■ Source passage:
○ ○ ○ ○

Circulating levels of the gut microbe-derived metabolite trimethylamine-N-oxide (TMAO) have recently been linked to cardiovascular disease (CVD) risk. Here, we performed transcriptional profiling in mouse models of altered reverse cholesterol transport (RCT) and serendipitously identified the TMAO-generating enzyme flavin monooxygenase 3 (FMO3) as a powerful modifier of cholesterol metabolism and RCT. Knockdown of FMO3 in cholesterol-fed mice alters biliary lipid secretion, blunts intestinal cholesterol absorption, and limits the production of hepatic oxysterols and cholesteryl esters. Furthermore, FMO3 knockdown stimulates basal and liver X receptor (LXR)-stimulated macrophage RCT, thereby improving cholesterol balance. Conversely, FMO3 knockdown exacerbates hepatic endoplasmic reticulum (ER) stress and inflammation in part by decreasing hepatic oxysterol levels and subsequent LXR activation. FMO3 is thus identified as a central integrator of hepatic cholesterol and triacylglycerol metabolism, inflammation, and ER stress. These studies suggest that the gut microbiota-driven TMA/FMO3/TMAO pathway is a key regulator of lipid metabolism and inflammation.

○ ○ ○ ○

(Stored items)
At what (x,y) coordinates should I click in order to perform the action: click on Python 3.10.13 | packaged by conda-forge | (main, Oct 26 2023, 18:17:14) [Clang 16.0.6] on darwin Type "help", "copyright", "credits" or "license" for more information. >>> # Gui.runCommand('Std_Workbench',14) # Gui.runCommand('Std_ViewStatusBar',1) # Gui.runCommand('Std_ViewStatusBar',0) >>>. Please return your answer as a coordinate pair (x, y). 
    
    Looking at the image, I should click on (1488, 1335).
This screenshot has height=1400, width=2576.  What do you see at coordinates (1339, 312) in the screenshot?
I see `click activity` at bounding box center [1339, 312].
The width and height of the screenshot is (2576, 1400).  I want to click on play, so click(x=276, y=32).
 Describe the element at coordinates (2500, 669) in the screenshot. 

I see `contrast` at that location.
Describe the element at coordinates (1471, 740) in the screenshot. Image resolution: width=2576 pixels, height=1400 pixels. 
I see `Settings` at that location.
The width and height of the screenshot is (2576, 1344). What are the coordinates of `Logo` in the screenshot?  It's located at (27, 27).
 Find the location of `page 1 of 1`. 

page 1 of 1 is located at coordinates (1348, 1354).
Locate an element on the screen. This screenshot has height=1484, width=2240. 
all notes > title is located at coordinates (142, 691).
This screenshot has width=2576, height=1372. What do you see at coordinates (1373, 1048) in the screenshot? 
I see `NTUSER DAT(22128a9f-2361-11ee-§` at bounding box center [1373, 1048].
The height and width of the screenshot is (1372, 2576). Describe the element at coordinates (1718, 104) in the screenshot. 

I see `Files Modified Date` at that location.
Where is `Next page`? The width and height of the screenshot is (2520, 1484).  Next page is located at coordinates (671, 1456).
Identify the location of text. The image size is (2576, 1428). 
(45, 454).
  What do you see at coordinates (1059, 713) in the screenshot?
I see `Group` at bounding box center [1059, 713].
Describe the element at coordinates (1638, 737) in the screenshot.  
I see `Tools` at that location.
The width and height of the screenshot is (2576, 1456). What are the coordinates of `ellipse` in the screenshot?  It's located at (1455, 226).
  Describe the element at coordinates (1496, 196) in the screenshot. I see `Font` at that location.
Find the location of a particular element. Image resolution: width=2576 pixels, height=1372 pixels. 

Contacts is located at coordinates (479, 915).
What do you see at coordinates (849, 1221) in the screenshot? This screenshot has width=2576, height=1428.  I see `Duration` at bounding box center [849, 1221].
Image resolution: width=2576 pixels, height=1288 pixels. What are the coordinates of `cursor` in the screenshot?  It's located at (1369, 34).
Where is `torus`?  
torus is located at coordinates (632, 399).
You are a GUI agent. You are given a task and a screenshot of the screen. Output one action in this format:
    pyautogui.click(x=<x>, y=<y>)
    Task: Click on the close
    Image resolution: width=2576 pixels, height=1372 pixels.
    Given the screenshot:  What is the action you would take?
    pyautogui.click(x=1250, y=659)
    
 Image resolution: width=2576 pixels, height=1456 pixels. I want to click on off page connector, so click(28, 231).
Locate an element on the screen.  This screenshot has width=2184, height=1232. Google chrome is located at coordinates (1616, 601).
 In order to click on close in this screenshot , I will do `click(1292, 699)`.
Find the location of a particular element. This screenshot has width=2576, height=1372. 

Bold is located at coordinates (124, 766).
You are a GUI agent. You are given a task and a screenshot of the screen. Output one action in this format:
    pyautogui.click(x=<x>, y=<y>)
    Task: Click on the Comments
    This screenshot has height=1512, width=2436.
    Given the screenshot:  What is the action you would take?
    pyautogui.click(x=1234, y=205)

○ ○ ○ ○

■ Directions for this task:
Do the following statements agree with the passage on FMO3 and cholesterol metabolism? Answer yes or no for each, quoting the deciding words.
1. Knocking down FMO3 in cholesterol-fed mice reduces intestinal cholesterol absorption.
2. FMO3 knockdown eases hepatic endoplasmic reticulum stress.
3. FMO3 knockdown raises hepatic oxysterol levels.

■ Written answer:
1. Yes: "blunts intestinal cholesterol absorption"
2. No: "FMO3 knockdown exacerbates hepatic endoplasmic reticulum (ER) stress and inflammation"
3. No: "decreasing hepatic oxysterol levels"